**EXERCISE**:
After finding the line that contains "You are a computer-use agent. The width", give again that line and each one following it, exactly, until the records end.

(THE RECORDS)

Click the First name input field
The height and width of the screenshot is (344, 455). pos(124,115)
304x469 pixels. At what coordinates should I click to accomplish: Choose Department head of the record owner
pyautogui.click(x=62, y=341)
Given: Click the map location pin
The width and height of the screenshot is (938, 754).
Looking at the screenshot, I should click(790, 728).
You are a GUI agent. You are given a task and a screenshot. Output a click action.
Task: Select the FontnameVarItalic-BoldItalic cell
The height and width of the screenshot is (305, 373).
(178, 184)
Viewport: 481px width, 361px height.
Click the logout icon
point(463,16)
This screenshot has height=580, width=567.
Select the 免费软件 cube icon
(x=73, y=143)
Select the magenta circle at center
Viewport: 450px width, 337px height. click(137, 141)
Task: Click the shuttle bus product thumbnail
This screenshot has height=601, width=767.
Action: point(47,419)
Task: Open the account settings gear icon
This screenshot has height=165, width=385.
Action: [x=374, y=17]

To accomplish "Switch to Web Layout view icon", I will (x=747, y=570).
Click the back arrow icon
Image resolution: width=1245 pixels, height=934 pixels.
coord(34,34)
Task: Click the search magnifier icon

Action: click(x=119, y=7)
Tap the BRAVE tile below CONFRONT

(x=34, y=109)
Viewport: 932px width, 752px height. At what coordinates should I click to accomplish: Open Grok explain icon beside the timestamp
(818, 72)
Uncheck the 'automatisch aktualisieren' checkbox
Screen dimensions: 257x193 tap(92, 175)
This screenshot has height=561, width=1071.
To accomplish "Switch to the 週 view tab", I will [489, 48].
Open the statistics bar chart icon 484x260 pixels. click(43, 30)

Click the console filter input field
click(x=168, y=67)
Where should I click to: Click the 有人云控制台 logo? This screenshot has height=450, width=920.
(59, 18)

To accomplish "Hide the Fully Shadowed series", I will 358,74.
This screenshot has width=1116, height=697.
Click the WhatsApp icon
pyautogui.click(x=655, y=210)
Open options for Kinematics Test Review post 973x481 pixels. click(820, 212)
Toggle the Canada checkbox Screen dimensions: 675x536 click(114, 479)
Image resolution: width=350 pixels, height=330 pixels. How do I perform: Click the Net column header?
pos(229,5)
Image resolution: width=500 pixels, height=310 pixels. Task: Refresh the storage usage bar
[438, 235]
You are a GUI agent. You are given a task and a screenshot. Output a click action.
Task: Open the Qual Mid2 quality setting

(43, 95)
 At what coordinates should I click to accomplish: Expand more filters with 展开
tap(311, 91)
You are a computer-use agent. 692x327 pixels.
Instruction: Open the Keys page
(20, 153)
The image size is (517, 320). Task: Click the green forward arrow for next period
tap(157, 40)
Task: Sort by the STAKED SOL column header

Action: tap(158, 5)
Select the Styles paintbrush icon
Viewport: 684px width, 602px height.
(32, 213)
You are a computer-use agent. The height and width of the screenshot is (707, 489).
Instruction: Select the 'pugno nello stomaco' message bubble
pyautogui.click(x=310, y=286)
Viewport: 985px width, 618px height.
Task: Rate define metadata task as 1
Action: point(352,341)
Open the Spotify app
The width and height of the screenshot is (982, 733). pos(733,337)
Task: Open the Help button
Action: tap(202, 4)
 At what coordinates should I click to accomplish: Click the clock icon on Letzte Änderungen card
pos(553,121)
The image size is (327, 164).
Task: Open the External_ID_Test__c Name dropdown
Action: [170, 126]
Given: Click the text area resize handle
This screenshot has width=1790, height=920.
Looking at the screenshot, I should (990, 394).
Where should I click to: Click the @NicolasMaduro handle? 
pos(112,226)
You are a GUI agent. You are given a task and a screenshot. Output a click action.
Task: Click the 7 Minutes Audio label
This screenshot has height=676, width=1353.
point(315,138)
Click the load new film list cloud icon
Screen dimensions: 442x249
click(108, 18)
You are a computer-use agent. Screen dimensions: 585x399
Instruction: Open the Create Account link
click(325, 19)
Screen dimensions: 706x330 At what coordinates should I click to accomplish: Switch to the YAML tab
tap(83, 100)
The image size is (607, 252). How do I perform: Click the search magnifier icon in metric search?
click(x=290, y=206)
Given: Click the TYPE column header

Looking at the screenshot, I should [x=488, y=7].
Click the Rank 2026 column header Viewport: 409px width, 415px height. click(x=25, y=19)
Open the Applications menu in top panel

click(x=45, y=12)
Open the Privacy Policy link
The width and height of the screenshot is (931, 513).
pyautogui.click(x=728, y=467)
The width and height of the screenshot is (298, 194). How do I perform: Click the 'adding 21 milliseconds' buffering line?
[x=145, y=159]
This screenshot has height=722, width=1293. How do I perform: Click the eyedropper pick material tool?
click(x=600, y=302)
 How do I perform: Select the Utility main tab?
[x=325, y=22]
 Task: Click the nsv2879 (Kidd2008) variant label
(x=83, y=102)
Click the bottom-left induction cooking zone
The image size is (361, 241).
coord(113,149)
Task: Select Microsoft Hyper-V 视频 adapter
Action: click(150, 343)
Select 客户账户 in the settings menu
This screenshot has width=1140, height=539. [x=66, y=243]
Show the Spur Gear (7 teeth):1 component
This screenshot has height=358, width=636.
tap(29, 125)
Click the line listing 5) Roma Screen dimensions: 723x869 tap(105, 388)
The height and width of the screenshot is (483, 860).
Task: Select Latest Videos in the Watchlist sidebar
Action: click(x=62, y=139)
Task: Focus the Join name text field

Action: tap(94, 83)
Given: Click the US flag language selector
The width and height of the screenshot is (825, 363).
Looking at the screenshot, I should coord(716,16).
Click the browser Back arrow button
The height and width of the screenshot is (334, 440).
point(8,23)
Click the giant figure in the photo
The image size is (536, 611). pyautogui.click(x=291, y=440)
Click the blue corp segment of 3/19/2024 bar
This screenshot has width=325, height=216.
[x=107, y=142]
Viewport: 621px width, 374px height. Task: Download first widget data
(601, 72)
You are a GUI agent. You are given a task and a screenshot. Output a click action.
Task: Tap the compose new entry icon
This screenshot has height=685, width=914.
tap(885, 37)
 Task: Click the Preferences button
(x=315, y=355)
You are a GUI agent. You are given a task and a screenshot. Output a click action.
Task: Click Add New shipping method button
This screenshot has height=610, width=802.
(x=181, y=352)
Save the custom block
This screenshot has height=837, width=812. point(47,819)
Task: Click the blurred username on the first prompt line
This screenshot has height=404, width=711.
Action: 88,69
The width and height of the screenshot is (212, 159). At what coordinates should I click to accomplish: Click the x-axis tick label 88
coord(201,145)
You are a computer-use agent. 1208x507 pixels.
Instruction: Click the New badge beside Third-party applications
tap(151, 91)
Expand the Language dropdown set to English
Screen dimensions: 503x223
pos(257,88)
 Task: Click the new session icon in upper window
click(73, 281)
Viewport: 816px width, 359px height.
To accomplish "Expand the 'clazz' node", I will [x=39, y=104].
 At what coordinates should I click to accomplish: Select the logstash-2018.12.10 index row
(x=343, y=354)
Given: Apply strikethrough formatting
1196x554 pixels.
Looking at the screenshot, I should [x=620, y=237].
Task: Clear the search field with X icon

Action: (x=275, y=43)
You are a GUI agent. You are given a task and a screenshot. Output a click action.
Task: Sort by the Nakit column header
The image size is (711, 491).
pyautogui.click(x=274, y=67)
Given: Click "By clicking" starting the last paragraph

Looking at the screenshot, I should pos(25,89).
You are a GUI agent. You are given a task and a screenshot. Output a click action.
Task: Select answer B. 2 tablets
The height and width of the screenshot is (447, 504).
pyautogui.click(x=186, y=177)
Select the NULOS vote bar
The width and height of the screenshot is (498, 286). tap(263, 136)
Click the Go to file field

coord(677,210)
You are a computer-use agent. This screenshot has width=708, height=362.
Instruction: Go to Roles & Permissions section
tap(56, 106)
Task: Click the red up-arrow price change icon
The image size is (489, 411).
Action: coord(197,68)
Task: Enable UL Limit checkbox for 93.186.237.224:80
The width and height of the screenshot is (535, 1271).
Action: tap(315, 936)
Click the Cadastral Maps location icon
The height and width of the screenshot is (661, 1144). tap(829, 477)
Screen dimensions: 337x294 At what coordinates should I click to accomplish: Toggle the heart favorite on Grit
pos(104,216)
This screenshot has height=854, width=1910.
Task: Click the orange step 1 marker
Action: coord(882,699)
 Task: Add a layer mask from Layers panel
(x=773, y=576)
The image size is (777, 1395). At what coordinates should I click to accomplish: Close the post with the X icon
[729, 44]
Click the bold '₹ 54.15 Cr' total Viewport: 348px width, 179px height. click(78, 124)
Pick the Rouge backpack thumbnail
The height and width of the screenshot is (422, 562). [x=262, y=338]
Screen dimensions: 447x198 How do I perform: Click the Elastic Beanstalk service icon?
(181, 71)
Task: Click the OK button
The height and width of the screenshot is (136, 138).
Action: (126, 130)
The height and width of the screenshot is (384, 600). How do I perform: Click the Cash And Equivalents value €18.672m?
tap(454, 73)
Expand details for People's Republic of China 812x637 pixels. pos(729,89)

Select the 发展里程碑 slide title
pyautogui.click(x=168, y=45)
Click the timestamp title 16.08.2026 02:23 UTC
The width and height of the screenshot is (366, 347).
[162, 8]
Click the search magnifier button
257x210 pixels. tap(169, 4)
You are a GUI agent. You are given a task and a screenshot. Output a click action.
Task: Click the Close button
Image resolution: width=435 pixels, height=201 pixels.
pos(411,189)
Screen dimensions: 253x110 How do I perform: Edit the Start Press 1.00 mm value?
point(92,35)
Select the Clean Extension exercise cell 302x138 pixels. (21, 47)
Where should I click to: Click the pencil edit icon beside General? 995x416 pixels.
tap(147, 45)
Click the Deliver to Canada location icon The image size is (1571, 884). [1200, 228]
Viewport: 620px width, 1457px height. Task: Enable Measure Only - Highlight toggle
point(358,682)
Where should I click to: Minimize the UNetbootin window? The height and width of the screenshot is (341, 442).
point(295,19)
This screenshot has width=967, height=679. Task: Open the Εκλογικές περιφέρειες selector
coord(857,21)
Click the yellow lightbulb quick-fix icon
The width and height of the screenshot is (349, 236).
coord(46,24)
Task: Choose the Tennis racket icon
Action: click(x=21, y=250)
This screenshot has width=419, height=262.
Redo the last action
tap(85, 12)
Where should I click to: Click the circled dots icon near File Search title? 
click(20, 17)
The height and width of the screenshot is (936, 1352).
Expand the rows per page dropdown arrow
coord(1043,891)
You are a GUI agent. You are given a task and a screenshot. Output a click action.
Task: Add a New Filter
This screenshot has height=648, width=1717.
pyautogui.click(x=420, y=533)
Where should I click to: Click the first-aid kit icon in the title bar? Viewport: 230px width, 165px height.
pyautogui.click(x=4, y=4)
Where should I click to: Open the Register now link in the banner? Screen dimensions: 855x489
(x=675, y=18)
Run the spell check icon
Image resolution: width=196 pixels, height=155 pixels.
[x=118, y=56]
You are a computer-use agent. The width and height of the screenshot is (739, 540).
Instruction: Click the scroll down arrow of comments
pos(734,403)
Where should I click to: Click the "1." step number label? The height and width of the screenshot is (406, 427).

(End THE RECORDS)

**REPLY**:
You are a computer-use agent. The width and height of the screenshot is (739, 540).
Instruction: Click the scroll down arrow of comments
pos(734,403)
Where should I click to: Click the "1." step number label? The height and width of the screenshot is (406, 427).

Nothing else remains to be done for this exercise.